EXERCISE AIM
Your result should be every line of the records below that contains the word "agent".

[AVAILABLE DATA — start]

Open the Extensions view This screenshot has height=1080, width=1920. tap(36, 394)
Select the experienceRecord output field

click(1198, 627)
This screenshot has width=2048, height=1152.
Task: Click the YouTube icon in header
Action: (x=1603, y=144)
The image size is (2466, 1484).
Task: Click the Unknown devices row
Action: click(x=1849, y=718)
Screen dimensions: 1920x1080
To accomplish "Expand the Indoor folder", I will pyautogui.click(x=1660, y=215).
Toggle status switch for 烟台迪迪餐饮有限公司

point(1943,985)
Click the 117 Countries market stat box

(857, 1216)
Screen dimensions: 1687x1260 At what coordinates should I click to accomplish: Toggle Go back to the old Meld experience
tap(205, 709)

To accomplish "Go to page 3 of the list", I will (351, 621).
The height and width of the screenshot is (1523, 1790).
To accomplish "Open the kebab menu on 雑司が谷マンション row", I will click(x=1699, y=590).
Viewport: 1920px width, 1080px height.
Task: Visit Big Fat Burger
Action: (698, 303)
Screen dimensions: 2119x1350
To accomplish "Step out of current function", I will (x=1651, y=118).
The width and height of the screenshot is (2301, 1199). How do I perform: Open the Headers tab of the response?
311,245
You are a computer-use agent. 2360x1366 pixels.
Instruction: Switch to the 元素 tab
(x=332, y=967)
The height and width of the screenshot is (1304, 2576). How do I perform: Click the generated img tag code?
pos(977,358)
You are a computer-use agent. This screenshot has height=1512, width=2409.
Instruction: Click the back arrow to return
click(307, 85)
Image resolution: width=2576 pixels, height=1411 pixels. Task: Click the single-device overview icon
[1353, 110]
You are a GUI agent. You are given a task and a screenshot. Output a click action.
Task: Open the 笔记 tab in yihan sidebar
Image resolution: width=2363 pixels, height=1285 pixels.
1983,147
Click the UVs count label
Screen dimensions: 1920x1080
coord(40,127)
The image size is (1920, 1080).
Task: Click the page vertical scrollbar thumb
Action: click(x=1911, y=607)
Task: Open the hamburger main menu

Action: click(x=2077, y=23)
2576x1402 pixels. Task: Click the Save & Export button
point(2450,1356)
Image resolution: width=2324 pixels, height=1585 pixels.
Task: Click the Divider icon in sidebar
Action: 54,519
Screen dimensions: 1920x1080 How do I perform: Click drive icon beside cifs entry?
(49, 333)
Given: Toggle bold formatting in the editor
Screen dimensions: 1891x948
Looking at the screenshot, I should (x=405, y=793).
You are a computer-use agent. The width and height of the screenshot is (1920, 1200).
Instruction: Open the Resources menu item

[AVAILABLE DATA — finish]

EXERCISE RESPONSE
You are a computer-use agent. 2360x1366 pixels.
You are a computer-use agent. This screenshot has height=1512, width=2409.
You are a GUI agent. You are given a task and a screenshot. Output a click action.
You are a computer-use agent. The width and height of the screenshot is (1920, 1200).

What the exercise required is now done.